Graz 1935 - 1997 Wien

Galerie bei der Albertina Zetter in A-1010 Vienna
Kiki Kogelnik

Kiki Kogelnik was born in Graz in 1935. Shortly after her birth, her family moved to Bleiburg in Carinthia. She went on to study at the Academy of Fine Arts (Akademie der bildenden Künste) in Vienna. Since the mid 1950s, she was part of the artistic avant-garde, along with Otto Mauer, who organised her first solo exhibition in his St. Stephan gallery. The paintings of that time were completely abstract. At first, Kogelnik would place separate colour fields against each other; she then went on to gestural painting and made colour fields trickle into each other. Figural elements would increasingly occur in her visual imagery by the end of the 1950s.

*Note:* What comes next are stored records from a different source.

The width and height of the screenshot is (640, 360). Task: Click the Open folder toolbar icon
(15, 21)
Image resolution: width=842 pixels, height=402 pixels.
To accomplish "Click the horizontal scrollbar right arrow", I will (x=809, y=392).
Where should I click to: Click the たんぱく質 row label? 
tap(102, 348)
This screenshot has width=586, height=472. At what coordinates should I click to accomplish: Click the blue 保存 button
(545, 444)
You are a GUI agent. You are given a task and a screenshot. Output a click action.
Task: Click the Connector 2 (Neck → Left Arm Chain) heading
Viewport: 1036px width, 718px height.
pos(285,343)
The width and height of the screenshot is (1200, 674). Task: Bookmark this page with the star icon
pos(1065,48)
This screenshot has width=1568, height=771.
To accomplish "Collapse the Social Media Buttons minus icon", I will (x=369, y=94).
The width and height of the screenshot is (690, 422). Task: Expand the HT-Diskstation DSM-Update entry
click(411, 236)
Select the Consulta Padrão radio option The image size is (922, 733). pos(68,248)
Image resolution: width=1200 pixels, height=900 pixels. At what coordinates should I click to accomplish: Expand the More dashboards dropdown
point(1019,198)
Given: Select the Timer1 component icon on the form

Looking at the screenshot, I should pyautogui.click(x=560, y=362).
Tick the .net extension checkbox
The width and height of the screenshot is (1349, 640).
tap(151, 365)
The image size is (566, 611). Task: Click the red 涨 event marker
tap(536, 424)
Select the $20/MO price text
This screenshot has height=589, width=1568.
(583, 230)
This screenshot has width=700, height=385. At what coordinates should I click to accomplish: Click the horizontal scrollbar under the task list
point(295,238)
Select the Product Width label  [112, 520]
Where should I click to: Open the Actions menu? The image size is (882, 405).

From the pop art women’s series to the glass sculptures “Venetian Heads“

Since 1961, Kiki Kogelnik lived in the United Stated, dividing her time between New York, Vienna and Bleiburg. Kogelnik experienced the rapid technological evolution of rocket and robotics technology first-hand, as well as the development of new materials that was taking place in the US during the 1960s. This zeitgeist lead to her “Space Art“ and marks the change from Kogelnik’s gestural expressive painting towards a collage and assemblage-like image and object design under the influence of the American pop art. Since then, she worked with templates and used materials such as vinyl and plastic.
As a reaction to the second wave of the feminist movement in the 1970s, Kiki Kogelnik would increasingly deal with the image of women and ideas of the feminine beauty ideal in a critical way. She sculpted her critique into various materials such as ceramics, glass and bronze. In the “Women“ series, women were represented in artificial and exaggerated poses, similar to those in fashion magazines. Their faces were always stiff and mask-like. Kogelnik was continuously fascinated by the mask-like physiognomy; the subject of the mask as stylised and anonymised head with pointed hair as distinctive conclusion would become a recurring theme in her work.
In Murano in the mid 1990s, Kiki Kogelnik first started experimenting with glass. Her “Venetian Heads“ dating from that era have since become world-renowned. In 1998, the Österreichische Galerie Belvedere (Austrian Gallery Belvedere) dedicated a big retrospective to her oeuvre. In the context of this exhibition, she was posthumously awarded the Austrian Decoration for Science and Art.

Kiki Kogelnik, who is frequently referred to as the Austrian representative of pop art, died in Vienna in 1997.